With at least another week of unusually hot summer weather to come, the Texas electric grid is “tired.” That was the assessment of Rob Allerman, senior director of power analytics at Enverus when I spoke to him recently.
“We’re all tired of the heat here in Texas, and the grid’s tired, too,” Allerman says. “We’re seeing more and more outages, and that just makes sense, right? We’ve been hot since May, and so the units have been running constantly, and some of those units are quite old. And so, things just start to wear down and break.”
Texas grid managers at ERCOT have been having to work constantly themselves day after day to keep lights and air conditioners running across the state as demand has risen to record levels, well above anything they’ve had accommodate in the past.
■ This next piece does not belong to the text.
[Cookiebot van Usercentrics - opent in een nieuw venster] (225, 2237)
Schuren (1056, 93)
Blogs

ERCOT officials have been forced to issue requests for conservation measures by consumers most days since early August, and with high temperatures forecast to be well in excess of 100 degrees for this first full week in September, are likely to have to put out more such requests in the coming days.
In our interview, Allerman noted that power demand has risen as high as 85 GW on some recent days, exceeding pre-2022 records by as much as 5 GW. He says this summer compares to the very hot summer of 2011 in terms of daily heat. Power demand peaked that summer at 68.3 GW, but the state’s population has expanded by more than 15% since that time. Notably, though, the state’s power generators have failed to add materially to the state’s fleet of dispatchable thermal power plants since that year, leaving ERCOT increasingly at the mercy of weather-dependent wind and solar capacity to meet daily needs.
Allerman points to the rapid build-out of the state’s solar capacity in the past three years as a big factor in ERCOT’s ability to continue meeting demand this summer. “We do have more solar capacity, so that’s the good news,” he says. “The other good news is that we have a lot more [backup battery] storage now. We didn’t have any storage really [in past years], and we’re up to almost two gigs of storage now.”
The fact that most of the state has been mired in a drought throughout the summer has brought an abundance of sunshine, enabling solar to contribute at high levels during the daylight hours. Conversely, though, Texas’s massive wind fleet has under-performed throughout most of August due to lower-than-expected wind conditions in West Texas. The net result means that many natural gas and coal-fired power plants have had to remain in service and delay periodic maintenance that would have normally taken place to enable ERCOT to avoid any rolling blackout situations.
It is important to keep in mind here that peak consumer demand lasts into the evening hours, after solar’s contributions drop as the sun goes down. This has placed a great deal of pressure on the state’s fleet of natural gas plants, which have on many days provided well over half of overall generation during those peak hours.
While ERCOT has successfully managed through a very difficult summer, I asked Allerman about his outlook towards whether the success can continue through the coming winter, especially if the winter is colder than normal, or if Texas is hit with another winter storm approaching the extent of Uri, which forced days-long blackouts in February, 2021.
Here, Allerman points to reforms forced by the Texas legislature and regulators in the wake of Uri as a reason for some level of optimism. One big key is weatherization requirements for power plants and natural gas infrastructure. “ERCOT says they’re going out and investigating and tracking that. So, I’m taking their word for it,” he says.
He also notes that a big reason why some natural gas plants failed during the storm was that rolling blackouts by ERCOT cut off electric service to a great deal of natural gas delivery infrastructure. But new requirements implemented by Texas regulators have resulted in such infrastructure being designated as critical infrastructure, which should prevent that from happening again, “So, supply of natural gas to the plants should be a lot more reliable than before,” Allerman says.
While the Texas grid is tired as we approach the end of a very long and hot summer, everyone is hopeful that the fall will bring cooler temperatures and even some much-needed rain that will enable these overworked power plants to take a break to catch up on periodic maintenance and needed upgrades and repairs. No one can know what this winter will bring, but the state’s chronic shortage of dispatchable thermal capacity will certainly mean that all available hands must be ready to be on deck if another winter storm rolls in.